Bisphosphonates inhibit bone resorption. They are currently the first choice of treatment in a variety of bone metabolism disorders characterised by high bone resorption. They bring about an increase in bone mass and a decrease in fracture incidence in osteoporosis. There are different types of bisphosphonates which differ widely in their efficacy, side effects and possible routes of administration, thus offering a flexible range of therapeutic options.

Alendronate has been extensively studied for the treatment of osteoporosis under randomized controlled clinical trial conditions. Alendronate increases BMD at all skeletal sites and reduces the incidence of fracture by around 50% in both hip and spine (1,2). Risedronate, has also been shown to increase BMD in postmenopausal women, reduce the rate of vertebral and nonvertebral fractures (3,4) and reduce the risk of hip fractures in elderly women with a low BMD (5). Alendronate and risedronate are given orally, daily or weekly (6,7). Oral ibandronate has also been shown to increase BMD and reduce the risk of vertebral fractures (8). Noninferiority compared to the oral daily dosing has been shown for ibandronate when given every month (9) as an oral formulation or every two or three months, by intravenous injections (10,11). For ibandronate, effects on nonvertebral fractures have been derived from post hoc analysis performed in high risk subjects. A double-blind, placebo-controlled trial, involving over 7,700 postmenopausal women, has demonstrated that intravenous zoledronic acid infusions given once a year, significantly reduced the incidence of all fractures over a treatment period of three years. The results of the study showed a 70% decrease.of morphometric vertebral fractures, as well as a decrease by 41% of hip fractures. Zoledronic acid is also associated with a significant improvement of bone mineral density and bone metabolism markers (12).

References

  1. Black DM, Cummings SR, Karpf DB, Cauley JA, Thompson DE, Nevitt MC, Bauer DC, Genant HK, Haskell WL, Marcus R, Ott SM, Torner JC, Quandt SA, Reiss TF, Ensrud KE. Randomised trial of effect of alendronate on risk fracture in women with existing vertebral fractures. Lancet. 1996;348:1535-41.

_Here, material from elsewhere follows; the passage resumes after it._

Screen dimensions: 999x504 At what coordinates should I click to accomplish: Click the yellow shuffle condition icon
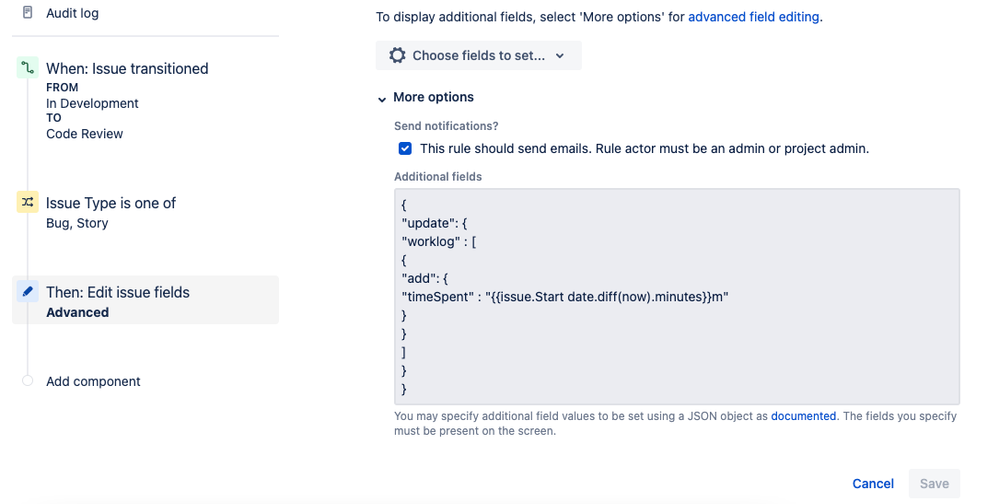(x=28, y=203)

  2. Cummings SR, Black DM, Thomson DE, Applegate WB, Barrett-Connor E, Musliner TA, Palermo L, Prineas R, Rubin SM, Scott JC, Vogt T, Wallace R, Yates AJ, LaCroix AZ for the Fracture Intervention Trial Research Group. Effect of alendronate on risk of fracture in women with low bone density but without vertebral fractures – Results from the Fracture Intervention Trial. JAMA. 1998;280:2077-82.

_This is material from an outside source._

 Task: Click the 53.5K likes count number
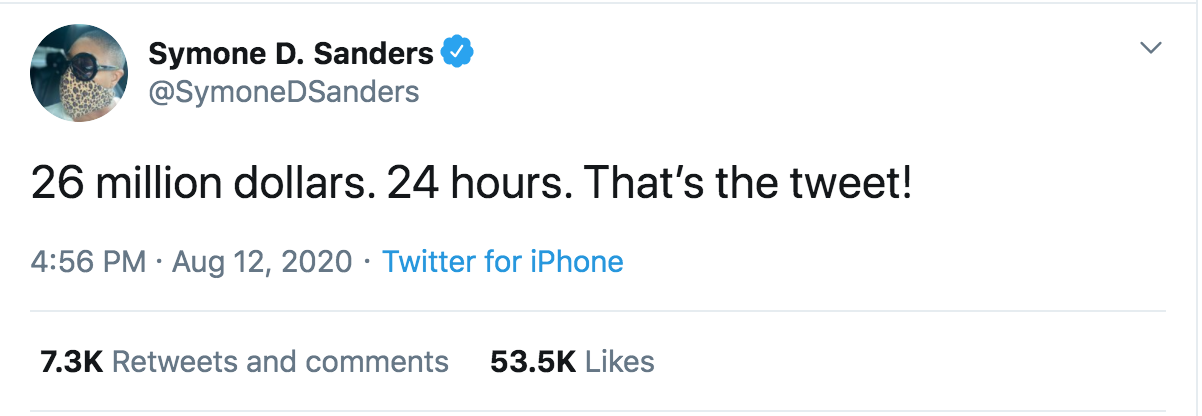[533, 361]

  3. Harris ST, Watts NB, Genant HK, McKeever CD, Hangartner T, Keller M, Chesnut CH 3rd, Brown J, Eriksen EF, Hoseyni MS, Axelrod D, Miller PD. Effects of risedroante treatment on vertebral and nonvertebral fractures in women with postmenopausal osteoporosis. A randomized controlled trial. JAMA. 1999;282:1344-52.
  4. Reginster JY, Minne HW, Sorensen OH, Hooper M, Roux C, Brandi ML, Lund B, Ethgen D, Pack S, Roumagnac I, Eastell R. Randomized trial of the effects of risedronate on vertebral fractures in women with established posmenopausal osteoporosis. Vertebral Efficacy with Risedroante Therapy (VERT) Study Group. Osteoporos Int. 2000;11:83-91.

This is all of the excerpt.